Reconnaissance de dette

Etablir une reconnaissance de dette
Etablir une reconnaissance de dette
Vous souhaitez aider un proche ou un membre de votre famille en lui prêtant de l’argent ? Faites-le en respectant néanmoins quelques principes qui constituent la reconnaissance de dette.


Contraintes administratives de la reconnaissance de dette

En France, la reconnaissance de dette est définie par l'article 1326 du Code civil. Il s’agit d’un acte juridique par lequel une partie s’engage envers une autre à lui verser une certaine somme d’argent.

S’il s’agit d’un montant supérieur à 760 €, il faut obligatoirement rédiger un acte. Celui-ci mentionne les modalités de remboursement et entraine l’obligation d’effectuer certaines déclarations fiscales.

S’il y a des intérêts, les deux parties sont libres d’en négocier le taux.

Pourquoi formaliser une reconnaissance de dette ?

Il peut sembler peu naturel de rédiger un acte juridique pour formaliser l’aide que vous souhaitez apporter à un proche.

Cependant, en l’absence d’acte écrit enregistré, le prêteur comme le demandeur ne peut pas justifier l’existence du prêt en cas de contrôle fiscal ou en cas de litige porté devant les tribunaux.

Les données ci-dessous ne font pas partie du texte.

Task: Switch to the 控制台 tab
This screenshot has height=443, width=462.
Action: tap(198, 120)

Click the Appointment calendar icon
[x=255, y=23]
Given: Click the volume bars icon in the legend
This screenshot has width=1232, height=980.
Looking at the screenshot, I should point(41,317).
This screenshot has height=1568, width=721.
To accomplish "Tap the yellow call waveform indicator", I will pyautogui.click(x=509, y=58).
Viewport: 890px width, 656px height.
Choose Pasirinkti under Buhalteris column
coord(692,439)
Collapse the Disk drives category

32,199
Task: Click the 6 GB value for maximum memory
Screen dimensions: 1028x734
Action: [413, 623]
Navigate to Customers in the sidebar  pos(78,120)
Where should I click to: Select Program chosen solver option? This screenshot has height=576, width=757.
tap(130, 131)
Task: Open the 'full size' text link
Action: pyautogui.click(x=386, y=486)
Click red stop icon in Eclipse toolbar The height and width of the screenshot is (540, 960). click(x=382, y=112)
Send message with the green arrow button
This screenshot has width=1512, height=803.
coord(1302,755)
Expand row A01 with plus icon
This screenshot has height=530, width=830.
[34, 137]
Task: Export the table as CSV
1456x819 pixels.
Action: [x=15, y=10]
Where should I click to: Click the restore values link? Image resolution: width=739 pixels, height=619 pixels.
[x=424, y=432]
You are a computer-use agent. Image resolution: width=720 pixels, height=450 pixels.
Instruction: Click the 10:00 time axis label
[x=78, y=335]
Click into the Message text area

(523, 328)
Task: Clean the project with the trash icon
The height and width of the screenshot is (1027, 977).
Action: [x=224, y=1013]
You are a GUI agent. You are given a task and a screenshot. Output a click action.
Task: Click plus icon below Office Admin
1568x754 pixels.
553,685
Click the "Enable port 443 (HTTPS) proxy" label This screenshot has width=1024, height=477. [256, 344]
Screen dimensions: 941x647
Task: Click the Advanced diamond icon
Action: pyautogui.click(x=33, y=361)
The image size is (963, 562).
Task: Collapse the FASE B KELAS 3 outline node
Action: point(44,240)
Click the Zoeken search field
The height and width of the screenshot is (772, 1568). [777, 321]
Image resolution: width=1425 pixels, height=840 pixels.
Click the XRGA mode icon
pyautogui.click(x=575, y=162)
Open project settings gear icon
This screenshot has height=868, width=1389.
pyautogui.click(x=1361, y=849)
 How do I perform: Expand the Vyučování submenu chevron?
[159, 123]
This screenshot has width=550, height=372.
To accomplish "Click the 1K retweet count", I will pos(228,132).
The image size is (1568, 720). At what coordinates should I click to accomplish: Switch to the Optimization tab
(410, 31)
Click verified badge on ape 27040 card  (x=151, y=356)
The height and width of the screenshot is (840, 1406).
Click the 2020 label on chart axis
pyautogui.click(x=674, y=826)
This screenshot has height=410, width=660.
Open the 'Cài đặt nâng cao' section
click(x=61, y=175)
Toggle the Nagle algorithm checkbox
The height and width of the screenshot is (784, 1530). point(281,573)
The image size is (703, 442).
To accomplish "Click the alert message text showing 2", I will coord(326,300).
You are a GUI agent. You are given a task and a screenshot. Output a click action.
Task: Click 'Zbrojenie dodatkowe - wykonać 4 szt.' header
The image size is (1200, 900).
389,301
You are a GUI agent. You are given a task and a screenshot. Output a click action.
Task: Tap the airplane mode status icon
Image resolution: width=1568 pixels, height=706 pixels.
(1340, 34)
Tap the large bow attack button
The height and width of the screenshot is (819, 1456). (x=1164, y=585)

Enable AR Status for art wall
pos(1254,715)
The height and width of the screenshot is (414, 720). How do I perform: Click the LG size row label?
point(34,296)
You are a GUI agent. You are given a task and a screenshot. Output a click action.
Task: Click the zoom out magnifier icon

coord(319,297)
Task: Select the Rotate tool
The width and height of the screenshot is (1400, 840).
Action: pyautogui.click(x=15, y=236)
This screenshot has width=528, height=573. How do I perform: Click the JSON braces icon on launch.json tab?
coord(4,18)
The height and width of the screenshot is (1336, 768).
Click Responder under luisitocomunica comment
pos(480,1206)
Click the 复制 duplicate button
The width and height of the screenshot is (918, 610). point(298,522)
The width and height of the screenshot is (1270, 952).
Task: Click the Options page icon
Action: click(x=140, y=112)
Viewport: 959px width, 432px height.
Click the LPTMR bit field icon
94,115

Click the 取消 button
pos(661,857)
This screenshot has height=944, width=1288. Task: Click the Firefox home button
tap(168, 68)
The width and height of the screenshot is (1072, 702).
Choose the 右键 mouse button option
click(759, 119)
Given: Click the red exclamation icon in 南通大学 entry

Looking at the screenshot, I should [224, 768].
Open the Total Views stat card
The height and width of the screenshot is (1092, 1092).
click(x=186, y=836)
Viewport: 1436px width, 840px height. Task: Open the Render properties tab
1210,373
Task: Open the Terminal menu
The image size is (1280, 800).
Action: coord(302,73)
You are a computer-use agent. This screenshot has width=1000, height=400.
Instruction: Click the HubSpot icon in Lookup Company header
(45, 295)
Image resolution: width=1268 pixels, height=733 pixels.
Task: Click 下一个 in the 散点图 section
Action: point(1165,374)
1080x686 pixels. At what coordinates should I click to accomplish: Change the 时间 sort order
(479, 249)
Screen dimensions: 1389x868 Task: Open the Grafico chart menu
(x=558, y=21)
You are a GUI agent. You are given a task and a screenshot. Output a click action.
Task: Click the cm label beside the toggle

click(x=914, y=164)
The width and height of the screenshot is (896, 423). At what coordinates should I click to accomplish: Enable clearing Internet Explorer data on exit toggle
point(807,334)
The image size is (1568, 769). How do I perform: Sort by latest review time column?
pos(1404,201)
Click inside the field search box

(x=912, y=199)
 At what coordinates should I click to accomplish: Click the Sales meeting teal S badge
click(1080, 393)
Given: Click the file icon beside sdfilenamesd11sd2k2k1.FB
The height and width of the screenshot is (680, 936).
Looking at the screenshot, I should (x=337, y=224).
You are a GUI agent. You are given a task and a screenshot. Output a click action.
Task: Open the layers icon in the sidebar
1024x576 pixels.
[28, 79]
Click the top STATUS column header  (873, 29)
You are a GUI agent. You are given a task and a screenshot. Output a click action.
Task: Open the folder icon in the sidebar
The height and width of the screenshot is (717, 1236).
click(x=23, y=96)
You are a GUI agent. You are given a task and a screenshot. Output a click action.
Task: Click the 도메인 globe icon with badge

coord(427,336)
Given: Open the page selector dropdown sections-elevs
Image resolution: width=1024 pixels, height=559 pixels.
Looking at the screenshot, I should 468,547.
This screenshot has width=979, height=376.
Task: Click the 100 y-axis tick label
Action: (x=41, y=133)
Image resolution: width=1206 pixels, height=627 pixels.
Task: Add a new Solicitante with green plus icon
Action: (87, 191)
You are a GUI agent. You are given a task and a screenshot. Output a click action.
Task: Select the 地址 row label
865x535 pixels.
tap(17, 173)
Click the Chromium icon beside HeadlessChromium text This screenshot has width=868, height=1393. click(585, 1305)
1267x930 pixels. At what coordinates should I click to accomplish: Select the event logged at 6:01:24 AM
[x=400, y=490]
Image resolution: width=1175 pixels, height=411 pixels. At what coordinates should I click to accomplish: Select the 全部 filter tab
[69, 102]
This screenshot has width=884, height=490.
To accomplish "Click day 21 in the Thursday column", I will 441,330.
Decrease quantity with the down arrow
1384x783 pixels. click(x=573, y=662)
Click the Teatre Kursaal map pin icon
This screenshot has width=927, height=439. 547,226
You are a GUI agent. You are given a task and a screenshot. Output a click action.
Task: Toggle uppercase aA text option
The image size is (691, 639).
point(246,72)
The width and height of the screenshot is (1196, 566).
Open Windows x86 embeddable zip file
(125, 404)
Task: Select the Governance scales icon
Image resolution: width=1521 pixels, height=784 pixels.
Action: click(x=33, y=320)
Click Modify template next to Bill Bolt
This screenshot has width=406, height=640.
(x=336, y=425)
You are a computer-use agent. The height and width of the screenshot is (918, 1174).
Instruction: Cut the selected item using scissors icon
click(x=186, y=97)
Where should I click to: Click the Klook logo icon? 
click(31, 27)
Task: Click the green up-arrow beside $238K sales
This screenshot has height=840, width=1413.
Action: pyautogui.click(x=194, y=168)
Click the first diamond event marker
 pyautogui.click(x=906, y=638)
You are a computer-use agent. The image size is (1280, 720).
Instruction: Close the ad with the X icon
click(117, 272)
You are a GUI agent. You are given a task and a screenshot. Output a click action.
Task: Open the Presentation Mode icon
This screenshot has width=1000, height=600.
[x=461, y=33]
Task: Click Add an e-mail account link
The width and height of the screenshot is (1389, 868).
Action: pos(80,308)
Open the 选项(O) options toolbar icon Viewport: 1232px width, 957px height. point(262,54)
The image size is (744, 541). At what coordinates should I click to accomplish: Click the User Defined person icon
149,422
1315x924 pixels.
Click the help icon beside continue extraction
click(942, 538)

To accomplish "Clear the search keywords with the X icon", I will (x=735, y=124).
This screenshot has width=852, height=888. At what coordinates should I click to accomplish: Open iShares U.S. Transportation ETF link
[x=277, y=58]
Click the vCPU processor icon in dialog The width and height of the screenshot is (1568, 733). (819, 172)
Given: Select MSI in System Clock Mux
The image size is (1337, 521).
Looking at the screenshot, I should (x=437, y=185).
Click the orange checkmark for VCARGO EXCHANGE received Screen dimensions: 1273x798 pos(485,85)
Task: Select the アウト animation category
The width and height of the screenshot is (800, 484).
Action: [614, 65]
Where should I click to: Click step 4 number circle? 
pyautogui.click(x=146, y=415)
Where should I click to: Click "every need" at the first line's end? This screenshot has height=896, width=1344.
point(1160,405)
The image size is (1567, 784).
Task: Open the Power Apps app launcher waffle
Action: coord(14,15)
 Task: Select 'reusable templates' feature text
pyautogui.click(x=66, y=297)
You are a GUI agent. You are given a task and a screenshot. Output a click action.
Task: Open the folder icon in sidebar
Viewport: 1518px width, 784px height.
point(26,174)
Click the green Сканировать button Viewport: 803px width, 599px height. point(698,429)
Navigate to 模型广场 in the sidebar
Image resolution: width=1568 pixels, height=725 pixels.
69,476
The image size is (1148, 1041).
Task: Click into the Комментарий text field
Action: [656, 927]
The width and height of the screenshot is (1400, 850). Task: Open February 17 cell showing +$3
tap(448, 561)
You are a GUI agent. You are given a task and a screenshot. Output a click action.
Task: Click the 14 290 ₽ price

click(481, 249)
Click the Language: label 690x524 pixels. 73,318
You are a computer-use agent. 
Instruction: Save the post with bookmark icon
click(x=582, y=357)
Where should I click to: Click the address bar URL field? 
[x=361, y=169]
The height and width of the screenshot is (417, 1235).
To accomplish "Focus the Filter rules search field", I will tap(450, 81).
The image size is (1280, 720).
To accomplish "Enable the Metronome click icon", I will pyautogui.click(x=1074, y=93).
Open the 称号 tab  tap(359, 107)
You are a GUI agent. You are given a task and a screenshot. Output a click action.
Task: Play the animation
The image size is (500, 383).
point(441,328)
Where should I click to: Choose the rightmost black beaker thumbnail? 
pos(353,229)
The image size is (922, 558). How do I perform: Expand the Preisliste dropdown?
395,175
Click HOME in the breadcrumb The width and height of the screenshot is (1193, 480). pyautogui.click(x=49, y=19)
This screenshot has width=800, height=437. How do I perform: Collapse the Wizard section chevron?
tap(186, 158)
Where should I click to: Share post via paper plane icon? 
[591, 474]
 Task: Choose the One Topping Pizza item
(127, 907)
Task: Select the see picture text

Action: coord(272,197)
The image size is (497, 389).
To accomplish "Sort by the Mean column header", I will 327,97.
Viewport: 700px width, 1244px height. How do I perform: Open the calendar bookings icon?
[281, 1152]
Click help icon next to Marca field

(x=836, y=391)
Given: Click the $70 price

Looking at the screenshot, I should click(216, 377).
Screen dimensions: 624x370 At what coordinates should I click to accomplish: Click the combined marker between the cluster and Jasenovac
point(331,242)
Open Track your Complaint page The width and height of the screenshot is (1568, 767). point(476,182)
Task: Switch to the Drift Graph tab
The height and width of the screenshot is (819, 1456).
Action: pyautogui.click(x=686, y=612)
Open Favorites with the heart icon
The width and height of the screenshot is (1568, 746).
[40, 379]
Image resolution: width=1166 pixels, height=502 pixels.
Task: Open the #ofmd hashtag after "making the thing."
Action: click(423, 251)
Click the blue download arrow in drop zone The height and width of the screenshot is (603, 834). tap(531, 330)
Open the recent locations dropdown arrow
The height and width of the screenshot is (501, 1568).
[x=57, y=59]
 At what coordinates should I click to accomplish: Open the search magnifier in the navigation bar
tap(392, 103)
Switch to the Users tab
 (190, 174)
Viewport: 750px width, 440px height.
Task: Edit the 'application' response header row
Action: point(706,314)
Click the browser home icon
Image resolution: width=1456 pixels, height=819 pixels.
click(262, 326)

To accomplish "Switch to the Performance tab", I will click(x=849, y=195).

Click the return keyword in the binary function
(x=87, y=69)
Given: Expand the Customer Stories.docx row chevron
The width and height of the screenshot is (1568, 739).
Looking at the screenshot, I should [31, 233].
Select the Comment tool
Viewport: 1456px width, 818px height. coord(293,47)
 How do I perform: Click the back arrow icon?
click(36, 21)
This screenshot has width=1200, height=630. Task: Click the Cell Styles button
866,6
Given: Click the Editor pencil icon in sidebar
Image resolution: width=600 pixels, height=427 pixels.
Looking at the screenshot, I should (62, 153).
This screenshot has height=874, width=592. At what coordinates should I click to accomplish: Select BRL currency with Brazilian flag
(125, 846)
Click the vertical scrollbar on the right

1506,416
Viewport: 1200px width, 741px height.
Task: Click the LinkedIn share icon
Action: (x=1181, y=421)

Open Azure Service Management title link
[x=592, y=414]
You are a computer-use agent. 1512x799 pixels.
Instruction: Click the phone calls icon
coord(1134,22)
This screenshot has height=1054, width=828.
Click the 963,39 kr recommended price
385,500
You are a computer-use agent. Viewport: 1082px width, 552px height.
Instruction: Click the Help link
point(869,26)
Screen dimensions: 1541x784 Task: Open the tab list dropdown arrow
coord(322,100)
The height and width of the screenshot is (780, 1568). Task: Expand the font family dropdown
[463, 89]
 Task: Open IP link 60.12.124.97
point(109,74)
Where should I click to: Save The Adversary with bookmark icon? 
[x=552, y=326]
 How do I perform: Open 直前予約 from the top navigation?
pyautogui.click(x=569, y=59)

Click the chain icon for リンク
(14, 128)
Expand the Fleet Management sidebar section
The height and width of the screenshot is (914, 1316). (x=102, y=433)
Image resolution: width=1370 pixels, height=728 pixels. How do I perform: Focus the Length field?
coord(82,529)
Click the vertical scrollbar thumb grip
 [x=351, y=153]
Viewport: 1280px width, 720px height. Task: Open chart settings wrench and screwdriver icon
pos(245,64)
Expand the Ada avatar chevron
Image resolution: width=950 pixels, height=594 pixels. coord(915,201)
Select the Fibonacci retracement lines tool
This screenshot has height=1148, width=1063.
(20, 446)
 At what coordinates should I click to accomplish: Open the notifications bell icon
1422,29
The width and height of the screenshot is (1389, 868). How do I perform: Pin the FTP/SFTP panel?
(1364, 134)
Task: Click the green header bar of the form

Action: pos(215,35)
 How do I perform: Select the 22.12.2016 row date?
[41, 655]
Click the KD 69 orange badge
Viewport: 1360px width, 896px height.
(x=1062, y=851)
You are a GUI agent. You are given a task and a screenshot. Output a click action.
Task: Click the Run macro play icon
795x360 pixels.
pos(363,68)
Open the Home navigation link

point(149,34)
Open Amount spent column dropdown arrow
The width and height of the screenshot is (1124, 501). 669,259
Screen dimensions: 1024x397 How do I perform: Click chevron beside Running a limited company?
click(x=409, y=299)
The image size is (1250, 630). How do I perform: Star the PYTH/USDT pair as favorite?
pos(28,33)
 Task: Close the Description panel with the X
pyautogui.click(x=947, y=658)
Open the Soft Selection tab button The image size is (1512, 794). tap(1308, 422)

Un emprunteur de mauvaise foi peut également nier avoir reçu un prêt (surtout s’il s’agit d’espèces) en déclarant soit ne pas avoir reçu d’argent, soit avoir reçu un don. Il peut alors refuser de rembourser et c’est au prêteur de prouver l’existence du prêt.

Comment rédiger une reconnaissance de dette valable ?

Pour que la reconnaissance de dette soit reconnue et valable, c’est l’emprunteur qui doit l’écrire, la dater, la signer et noter la valeur de la dette à la fois en chiffres et en lettres. Elle peut être établie par un notaire ou directement par le débiteur.

Si aucun délai de paiement n'a été fixé entre les deux parties, il suffit d'établir un seul exemplaire pour le créancier ; si un délai de paiement a été établi, les deux parties doivent obligatoirement recevoir chacun un exemplaire de la reconnaissance de dette. En effet, dans le cas où le prêteur demanderait à l’emprunteur de le rembourser avant les dates préalablement fixées, ce dernier doit pouvoir faire valoir ses droits.
Si le délai de paiement n'a pas été fixé, le créancier a 30 ans pour faire valoir ses droits en justice en cas d'inexécution du contrat.

Quelles sont les démarches fiscales à respecter ?

Avant le 15 février de l’année qui suit l’octroi du prêt :

  • il est obligatoire de déclarer à l’administration fiscale un prêt dont le montant est supérieur à 760 euros, même s’il n’a pas fait l’objet d’acte écrit ;
  • si le prêt a été conclu avec intérêts, vous devez également en déclarer le montant.

Si vous êtes le prêteur et que vous êtes soumis à l’ISF, le prêt doit être comptabilisé dans votre patrimoine imposable. Si vous êtes l’emprunteur et que vous êtes soumis à l’ISF, le prêt peut être déduit de votre patrimoine imposable.